What is needed - The answer must consist solely of the lines below starting at the one containing "Where should I" and ending at the one containing "The image size is (569, 566).", repeated exactly, with both ends included and all pictures omitted.

Available records -
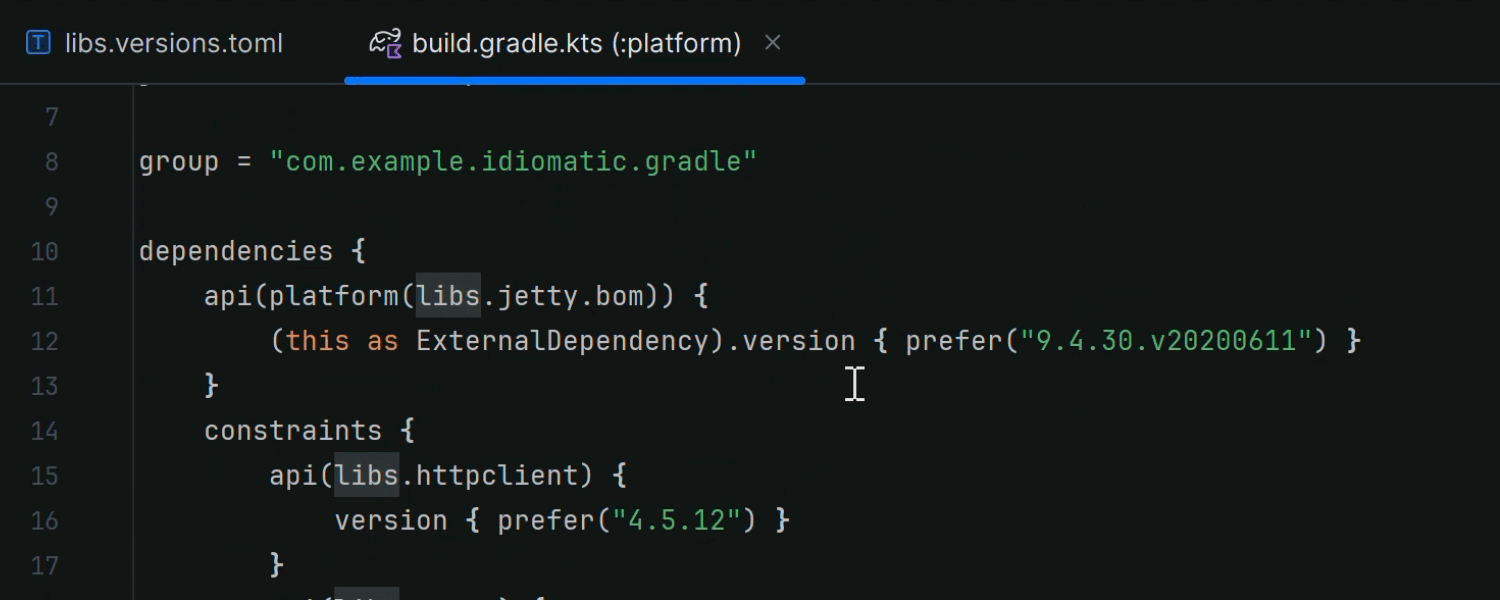Viewport: 1500px width, 600px height.
Task: Click line number 16 in the gutter
Action: [x=44, y=521]
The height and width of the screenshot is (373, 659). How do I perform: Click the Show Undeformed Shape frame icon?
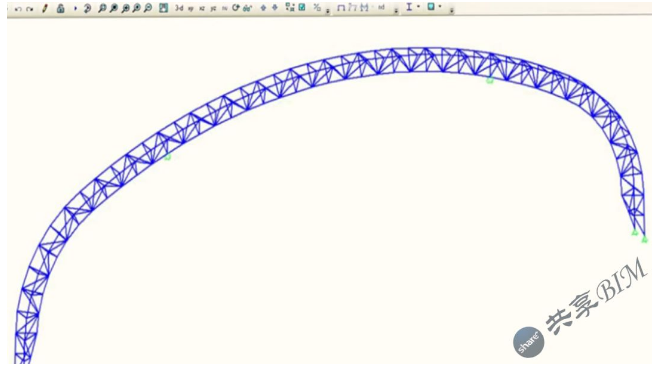coord(341,8)
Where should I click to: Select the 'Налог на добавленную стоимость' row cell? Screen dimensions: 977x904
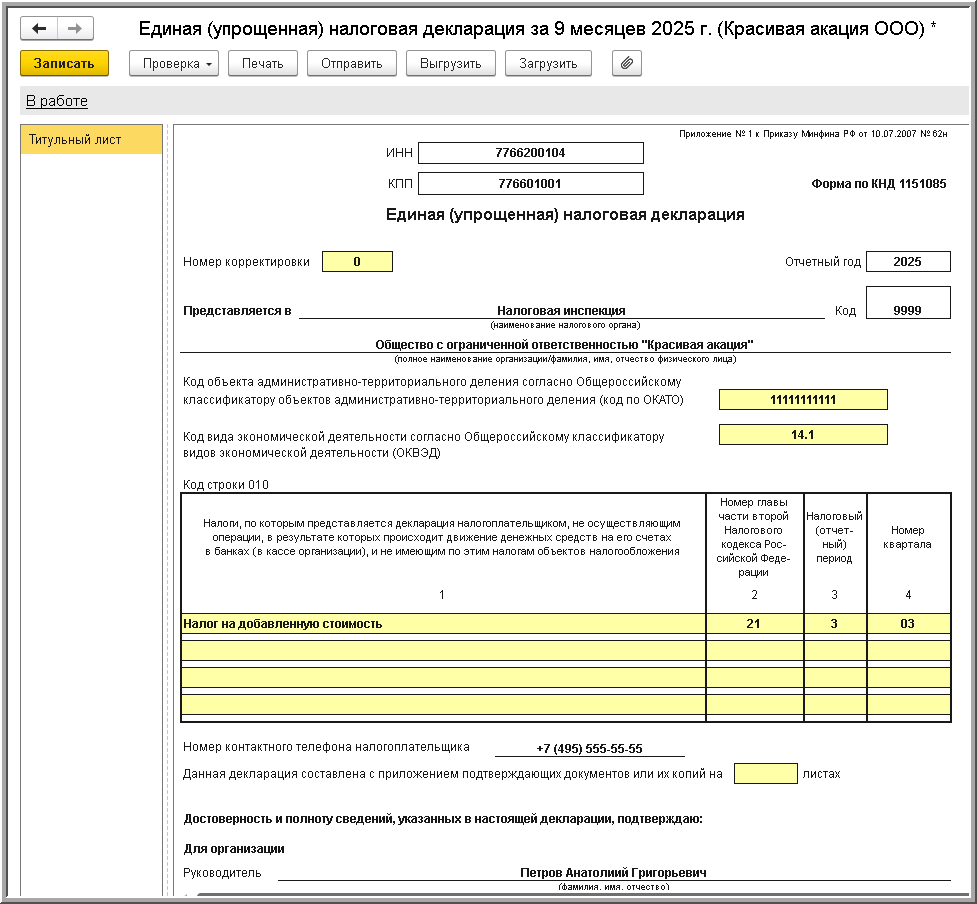click(442, 624)
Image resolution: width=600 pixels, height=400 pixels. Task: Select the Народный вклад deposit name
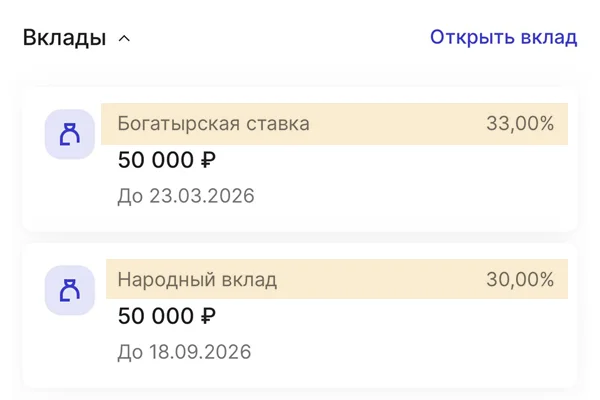coord(197,280)
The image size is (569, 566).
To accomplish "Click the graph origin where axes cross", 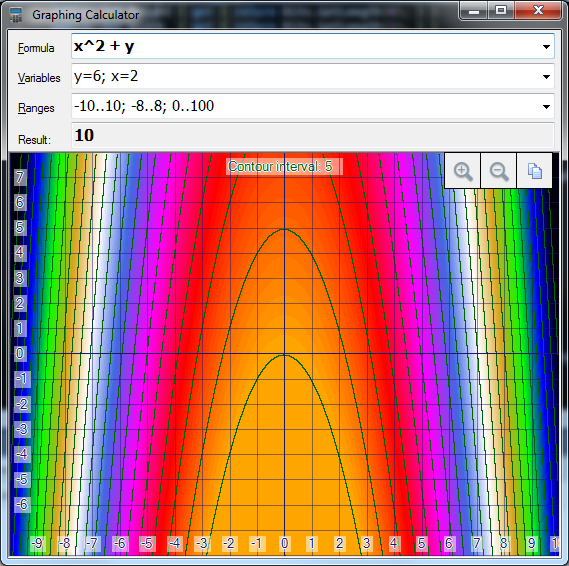I will 284,353.
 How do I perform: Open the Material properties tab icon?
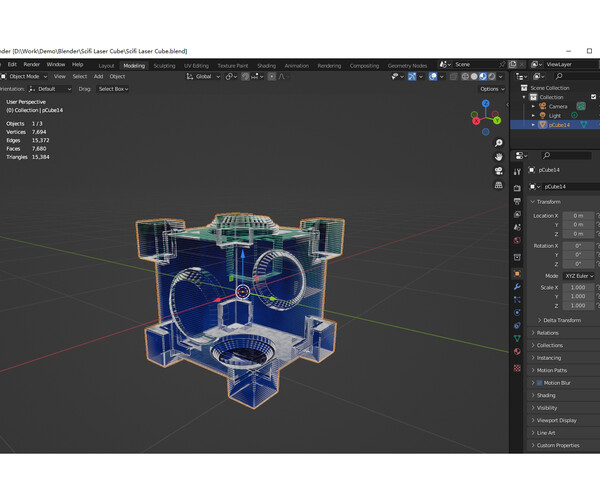tap(517, 351)
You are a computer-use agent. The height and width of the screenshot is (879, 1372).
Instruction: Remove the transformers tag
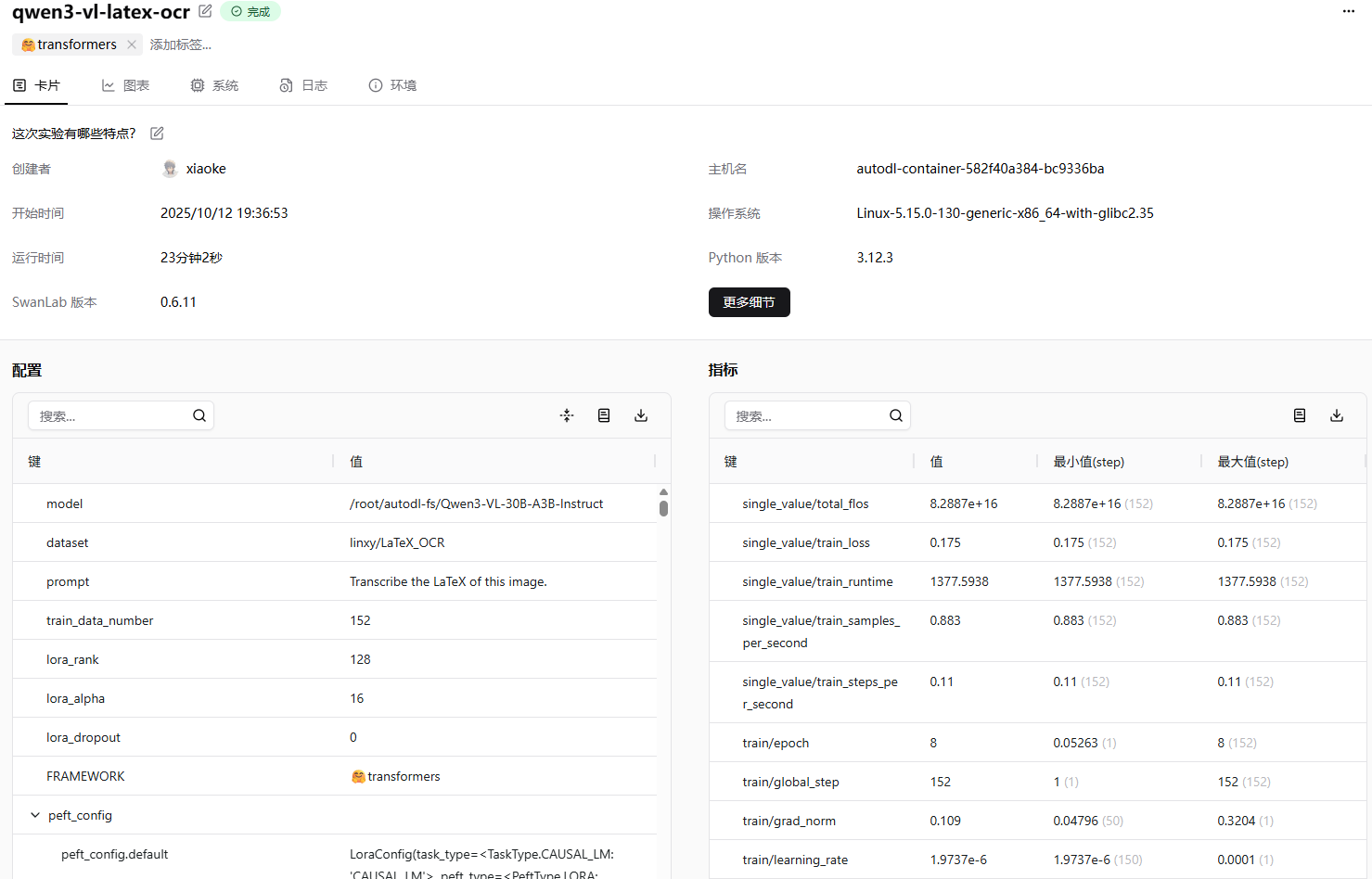point(132,45)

Answer space -
Where should I click to: Select the 'Налог на добавленную стоимость' row cell? Screen dimensions: 977x904
click(442, 624)
Image resolution: width=600 pixels, height=400 pixels. Task: Select the Народный вклад deposit name
coord(197,280)
The image size is (569, 566).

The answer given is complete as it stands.